We spent pretty much all day yesterday covering how Michigan’s 2021 class came together on the first day of the early signing period. Now it’s time to look around the rest of the conference and see how other teams are shaping up. Here are a few storylines from some of the other Big Ten programs.
Ohio State laps the field once again
The best thing you can say about Ohio State’s class from a Michigan fan’s perspective is it didn’t end up as the greatest class of all time like it was on track to finish in the spring. It fell all the way to second in the country, just a hair behind Alabama in total points and average ranking.
Michigan fans are rightfully excited about the five players in the top 100 they signed, which is more than the last three years combined. Ohio State signed five five-stars alone, and 12 prospects in the top 100.
Usually losing the second-best coach of a generation will hurt a program, but of course Ohio State only upgraded its recruiting success. And don’t look now, but the Buckeyes already have the No. 1 class in 2022 with nine prospects averaging .9564 on the composite.
Michigan State’s class sits in limbo
On the brighter side, all the hype surrounding Mel Tucker’s arrival to Michigan State and how he was going to modernize its recruiting has not materialized yet. Right now, the Spartans’ class has improved slightly from last year, moving up 11 spots to 33rd overall.
However, there is a good chance they lose a few of those guys propping up their rank. Four-star defensive tackle Rayshaun Benny, who you should all be familiar with, has not signed yet. He is going to push things back to February, giving Michigan a chance to continue pushing and hopefully flip him later on.
Their duo from St. Joseph’s in New Jersey, four-star running back Audric Estime and three-star guard Geno VanDeMark, also did not sign. After it was clear Notre Dame was going to miss out on Donovan Edwards, the Irish offered Estime earlier this week. Pretty soon, a bunch of crystal balls flipped to the Irish and Estime held off signing with the Spartans. He could flip before the signing period is over. VanDeMark looks more likely to stay, but does have other schools giving him something to think about.
If those guys do end up somewhere else, that would be three of Michigan State’s four highest recruits. To be fair, Tucker walked into unprecedented circumstances that he had to recruit around and he did flip top 150 linebacker Ma’a Gaoteote from USC today, so there are some glimmers of hope. But the upward turn is still at least a year away.
What happened to Penn State?
A while back, a report by Steve Wiltfong saying Penn State’s recruiting operation under James Franklin was much more organized and maximized their potential compared to Michigan’s. But during the recruiting dead period this cycle, Penn State’s class dropped well below their usual standards.
The Nittany Lions’ class is 21st in the country, their worst since Franklin’s first season. They have one top-100 player, offensive tackle Landon Tengwall, and only five four-stars in total. Instead of battling Michigan for second in the conference, they’re sitting at fifth behind Wisconsin and Maryland.
Penn State did only take 15 players, but their average ranking is the lowest since 2017 as well.
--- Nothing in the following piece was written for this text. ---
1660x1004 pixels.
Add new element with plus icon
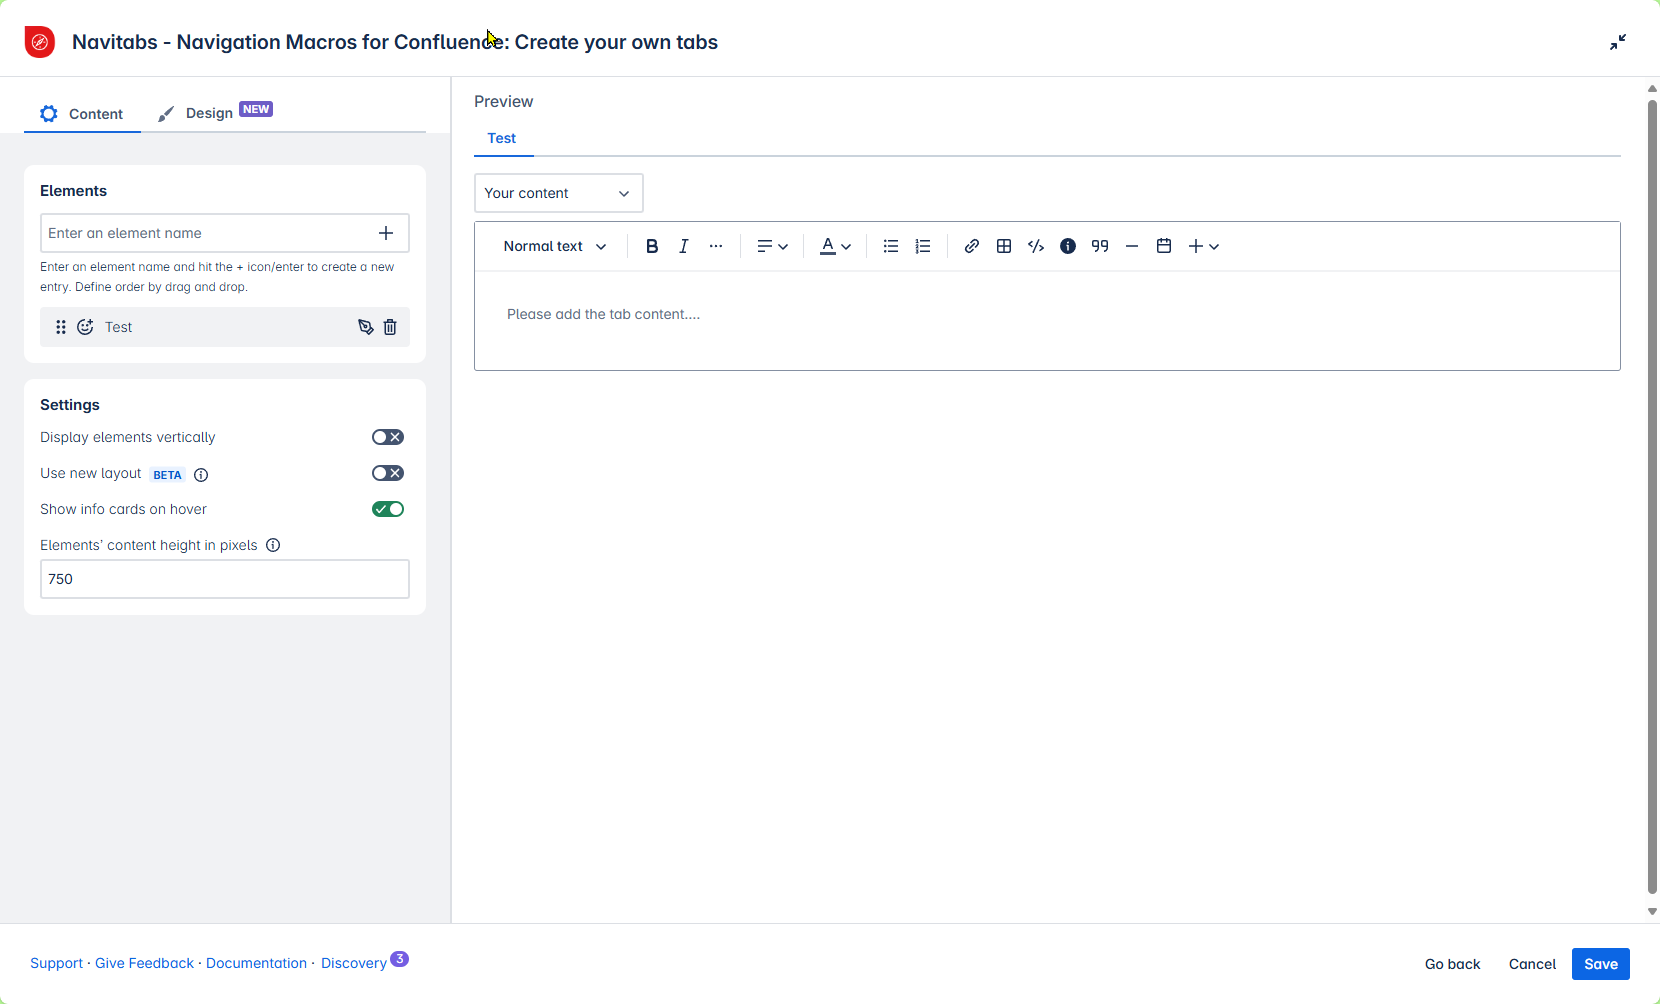(386, 233)
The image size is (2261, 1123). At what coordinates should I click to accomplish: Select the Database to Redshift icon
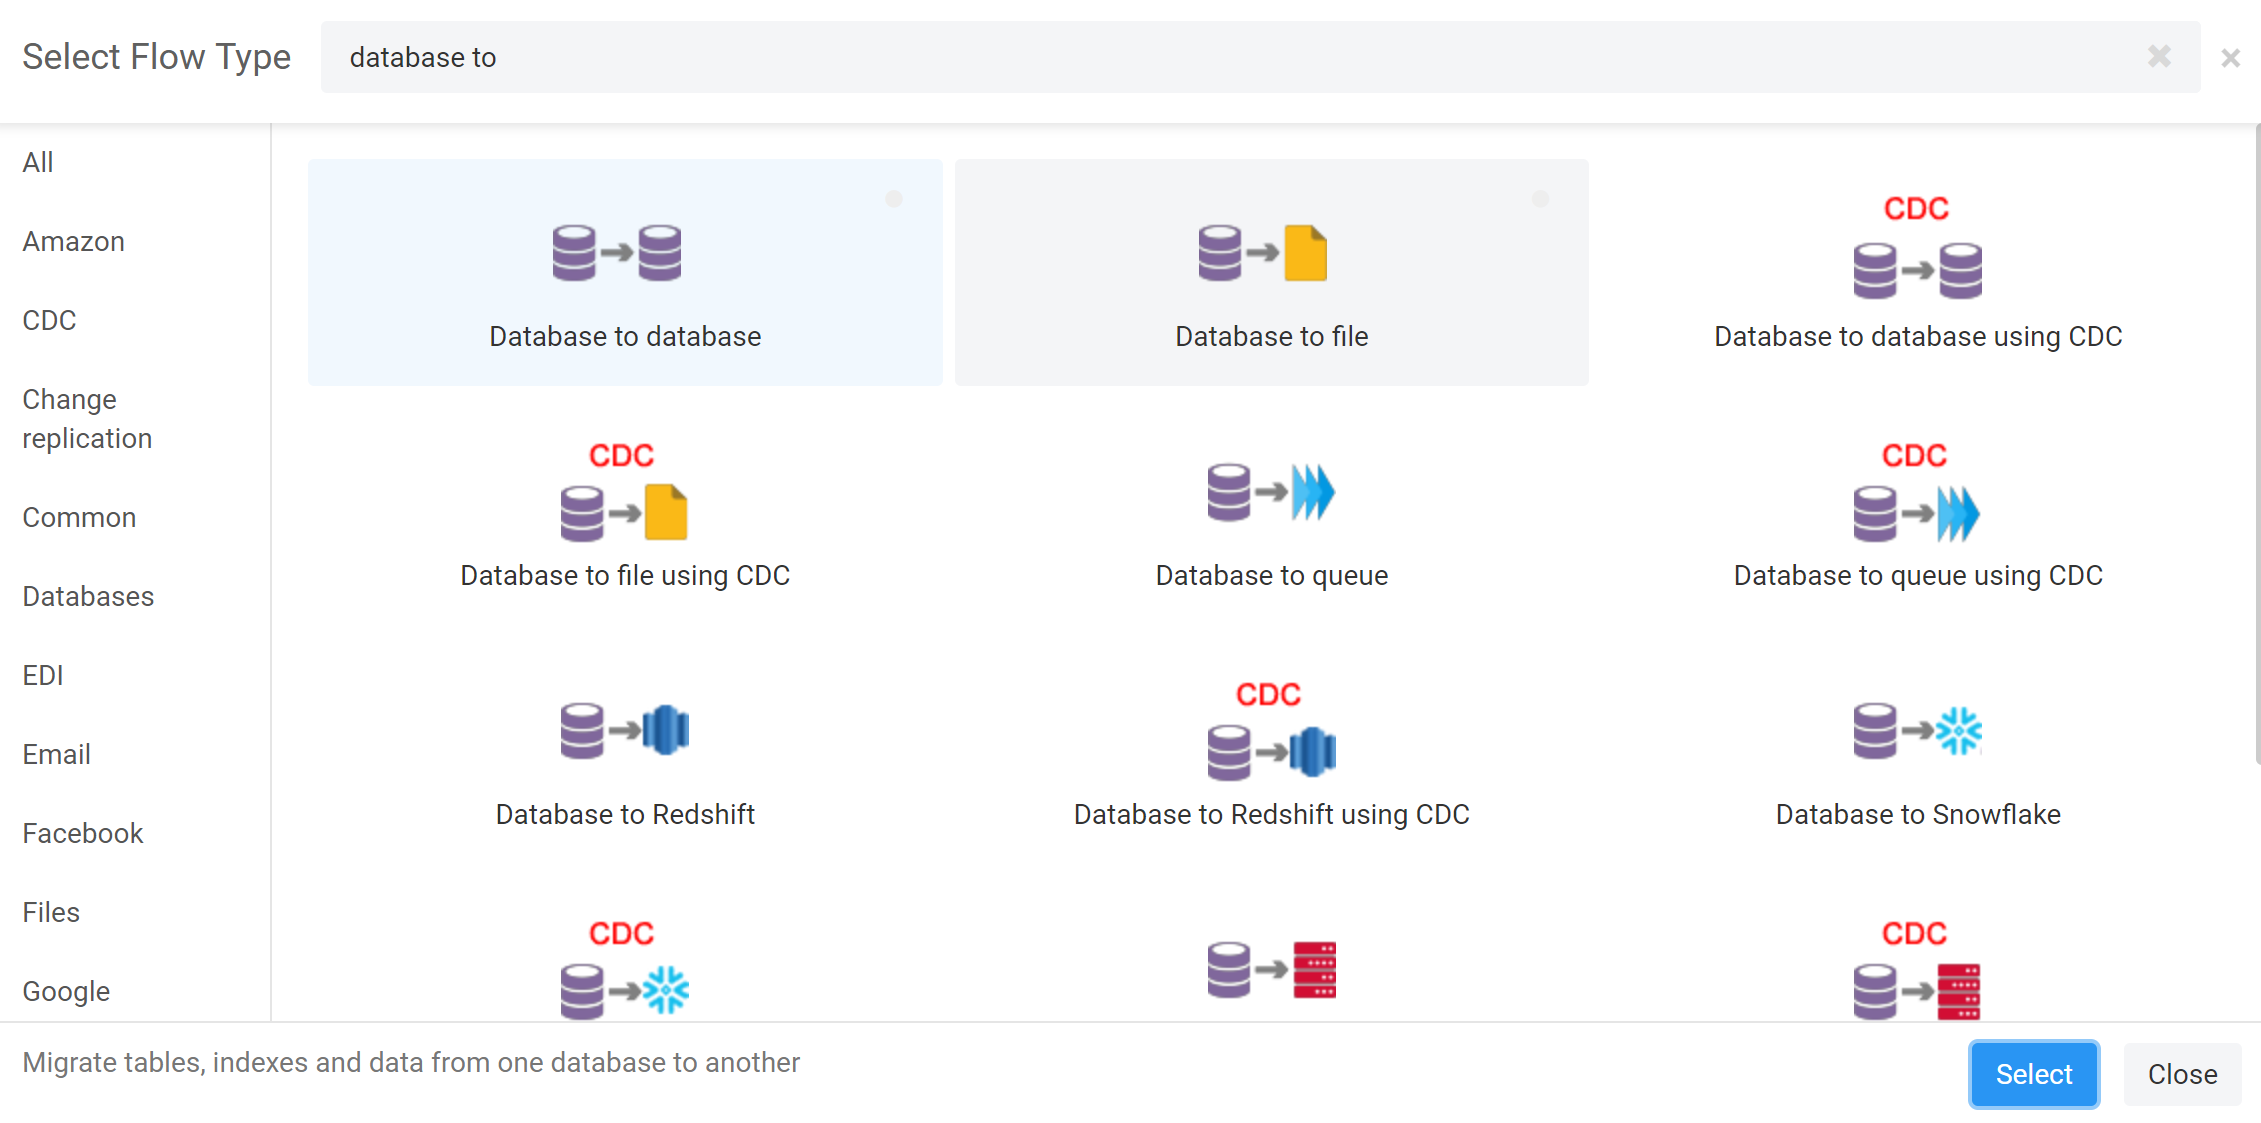point(624,731)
It’s unclear what was causing these issues on the trail, but it certainly helps Michigan as they fight for position in their division.
Big Ten West steps up their game
As I alluded to in the previous section, the Big Ten recruiting crown usually goes through the East. But a handful of Big Ten West schools punched above their weight in 2021.
Wisconsin took third in the conference, moving up 10 spots from last year to 16th overall. Unsurprisingly, the class is buoyed by three offensive line commits, with five-star Nolan Rucci being the headliner. They also have three solid four-stars on the defensive line as well.
Iowa used one of its best in-state classes in a while to move from 36th to 22nd in the country. They took one of Michigan’s top offensive line targets, David Davidkov, as the top-ranked prospect in the class. Like Wisconsin, the Hawkeyes landed six four-stars to earn the sixth best class in the Big Ten.
Minnesota also bumped up over 10 spots, from 38th to 27th, and raised its average commit rating by .02. They have five four-stars in their class, but the biggest win to Michigan fans may have been three-star defensive tackle Jacob Schuster. The Washington native was expected to stay out west, but Minnesota convinced him to move to the Midwest for his college career. Their top signee, four-star cornerback Avante Dickerson, did fail to sign on the first signing day. It looks like he could end up at Nebraska.